Things were coming along smoothly until the topic turned to
juxtaposing the rates of job creation post-recession for start-ups versus
mature firms over time. Comparing cross-sections of the data, we see that
indeed start-ups have been responsible for a disproportionately larger share of
new job creation versus mature firms when compared to their relative shares of
the overall labor market. An observation which has held true for many previous
recessions.
But when the dots are connected over time, a trend starts to
emerge, and not a pretty one at that. That ‘Saving Grace’ that I alluded to in
the March 2013 post has been losing its luster. Now, being that there are two
aspects to this statistic, it’s only fair to consider them both to pinpoint the
culprit. Granted both start-ups and mature firms have been – over the same
period of time – creating marginally less jobs post-recession, the start-ups
seem to have had an exacerbated decline in growth rate. The overall resulting effect has been a
downward trend in the spread of the growth rate of jobs created post-recession
by start-ups over that of mature firms. This is of course worrying, as
start-ups have historically been the predominate source of job creation growth.

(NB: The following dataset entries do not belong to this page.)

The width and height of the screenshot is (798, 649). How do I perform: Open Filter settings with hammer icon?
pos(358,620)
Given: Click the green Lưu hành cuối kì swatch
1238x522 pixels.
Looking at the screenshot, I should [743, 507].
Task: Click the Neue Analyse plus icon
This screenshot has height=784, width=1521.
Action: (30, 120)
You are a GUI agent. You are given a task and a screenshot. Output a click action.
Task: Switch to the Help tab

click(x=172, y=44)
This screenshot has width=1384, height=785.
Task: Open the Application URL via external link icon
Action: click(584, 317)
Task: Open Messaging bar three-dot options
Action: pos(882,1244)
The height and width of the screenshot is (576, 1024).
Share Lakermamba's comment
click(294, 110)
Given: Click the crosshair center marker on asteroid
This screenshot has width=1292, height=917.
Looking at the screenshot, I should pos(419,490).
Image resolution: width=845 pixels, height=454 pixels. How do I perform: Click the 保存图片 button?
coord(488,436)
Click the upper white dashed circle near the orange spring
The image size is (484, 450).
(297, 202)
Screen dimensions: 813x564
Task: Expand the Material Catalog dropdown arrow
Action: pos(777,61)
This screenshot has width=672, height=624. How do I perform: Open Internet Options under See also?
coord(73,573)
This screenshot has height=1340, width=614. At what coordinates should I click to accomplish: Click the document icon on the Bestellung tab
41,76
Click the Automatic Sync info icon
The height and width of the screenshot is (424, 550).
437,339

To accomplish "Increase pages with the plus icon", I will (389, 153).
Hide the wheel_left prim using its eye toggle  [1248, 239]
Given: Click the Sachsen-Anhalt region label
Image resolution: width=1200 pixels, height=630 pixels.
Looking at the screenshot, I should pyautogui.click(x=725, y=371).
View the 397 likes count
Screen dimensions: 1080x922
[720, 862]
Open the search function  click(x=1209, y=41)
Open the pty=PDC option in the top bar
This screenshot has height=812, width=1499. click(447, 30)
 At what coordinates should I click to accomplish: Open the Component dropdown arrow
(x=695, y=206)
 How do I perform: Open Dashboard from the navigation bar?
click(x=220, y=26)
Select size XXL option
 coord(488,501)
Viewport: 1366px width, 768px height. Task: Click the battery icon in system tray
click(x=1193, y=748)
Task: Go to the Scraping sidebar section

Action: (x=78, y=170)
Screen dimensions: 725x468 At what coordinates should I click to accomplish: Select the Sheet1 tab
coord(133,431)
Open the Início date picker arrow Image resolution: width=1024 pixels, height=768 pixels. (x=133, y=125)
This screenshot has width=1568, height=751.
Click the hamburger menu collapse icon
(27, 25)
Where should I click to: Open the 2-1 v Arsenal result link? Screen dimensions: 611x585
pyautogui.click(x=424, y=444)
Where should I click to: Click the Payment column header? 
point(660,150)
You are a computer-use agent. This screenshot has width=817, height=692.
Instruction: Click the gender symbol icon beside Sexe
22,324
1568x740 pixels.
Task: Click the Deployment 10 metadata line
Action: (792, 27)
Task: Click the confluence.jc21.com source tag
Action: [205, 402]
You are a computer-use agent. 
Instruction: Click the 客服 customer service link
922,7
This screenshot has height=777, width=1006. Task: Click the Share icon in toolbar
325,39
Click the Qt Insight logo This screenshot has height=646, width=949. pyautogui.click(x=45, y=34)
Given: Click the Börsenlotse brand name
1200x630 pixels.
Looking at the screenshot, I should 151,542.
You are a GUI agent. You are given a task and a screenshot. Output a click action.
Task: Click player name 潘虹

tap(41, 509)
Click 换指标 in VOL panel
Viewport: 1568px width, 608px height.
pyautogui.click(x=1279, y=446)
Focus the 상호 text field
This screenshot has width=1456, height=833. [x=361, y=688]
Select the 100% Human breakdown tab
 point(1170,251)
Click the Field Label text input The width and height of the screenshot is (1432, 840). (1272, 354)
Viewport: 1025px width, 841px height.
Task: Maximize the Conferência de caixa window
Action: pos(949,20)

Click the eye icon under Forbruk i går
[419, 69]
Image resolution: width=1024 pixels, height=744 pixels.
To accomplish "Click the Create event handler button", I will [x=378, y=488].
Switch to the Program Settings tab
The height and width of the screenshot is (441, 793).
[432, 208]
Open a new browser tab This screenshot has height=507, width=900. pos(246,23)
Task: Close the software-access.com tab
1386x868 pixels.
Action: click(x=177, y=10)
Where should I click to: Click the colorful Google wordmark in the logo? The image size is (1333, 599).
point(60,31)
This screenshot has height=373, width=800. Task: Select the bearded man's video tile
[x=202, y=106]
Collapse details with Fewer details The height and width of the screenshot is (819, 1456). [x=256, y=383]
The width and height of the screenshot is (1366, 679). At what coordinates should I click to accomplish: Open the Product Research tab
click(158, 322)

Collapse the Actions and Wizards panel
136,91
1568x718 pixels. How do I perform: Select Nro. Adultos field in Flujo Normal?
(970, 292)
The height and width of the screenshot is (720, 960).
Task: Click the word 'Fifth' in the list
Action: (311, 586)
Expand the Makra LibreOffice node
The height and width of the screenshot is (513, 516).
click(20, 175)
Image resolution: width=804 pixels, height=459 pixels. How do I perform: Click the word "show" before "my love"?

Getting back to the relationship that the Economic Letter was initially highlighting
between home equity values and the level of entrepreneurial activity; home
equity values have not been reflective of the trend in the growth rate of
start-up job creation. Instead, when looking at historical comparisons, home
equity values have been trending higher, and this even includes the housing
market crash that was associated with or caused (depending on how you look at
it) the 2008 Global Financial Crisis.
In my opinion, the increase over time of home equity values
is a function of the continual increase in the housing stock. Even during the
deepest and darkest of recessions, we never stop building homes, we just reduce
the number that are built. As well as, the US has not had an outright
deflationary cycle where asset prices on a broad base fall over time,
represented by negative inflation measures.
That being said, the driver of the observed trend in the job
creation growth rate of start-ups has to be more fundamental than depressed
home equity values post-recession. Little to no real (inflation adjusted) wage
growth, paired with increasing labor productivity over the past almost two
decades, speaks more closely to what is being observed with start-up job
creation.
In a capital-intensive economy like the United States,
investments in technology as well as the pernicious death of manufacturing and
heavy industrial production, paired with the simultaneous expansion of services
and other less labor intensive sectors of the economy is resulting in less
marginal demand for labor. Less marginal demand is being represented by a
decline in the growth rate of the more sensitive source of job creation, and
less of a premium for labor represented in stagnating wages over time, even as
labor has been increasing in productivity this entire time.
Here’s [an opportunity for] a silver lining, as waves and
waves of baby boomers retire and leave the workforce, and we continue to see
the effects of a falling birth-rate on the supply of labor, there may be some
upward and well needed pressures on wages. However, technological development
does tend to occur at an exponential rate, and I am yet to see a model that
forecasts marginal declines in labor supply at an exponential rate.
No doubt, labor productivity will continue to increase--
driven predominantly by technological development-- while the marginal premium
placed on that labor will continue to move in the opposite direction.
Best argument I can make for investing in education.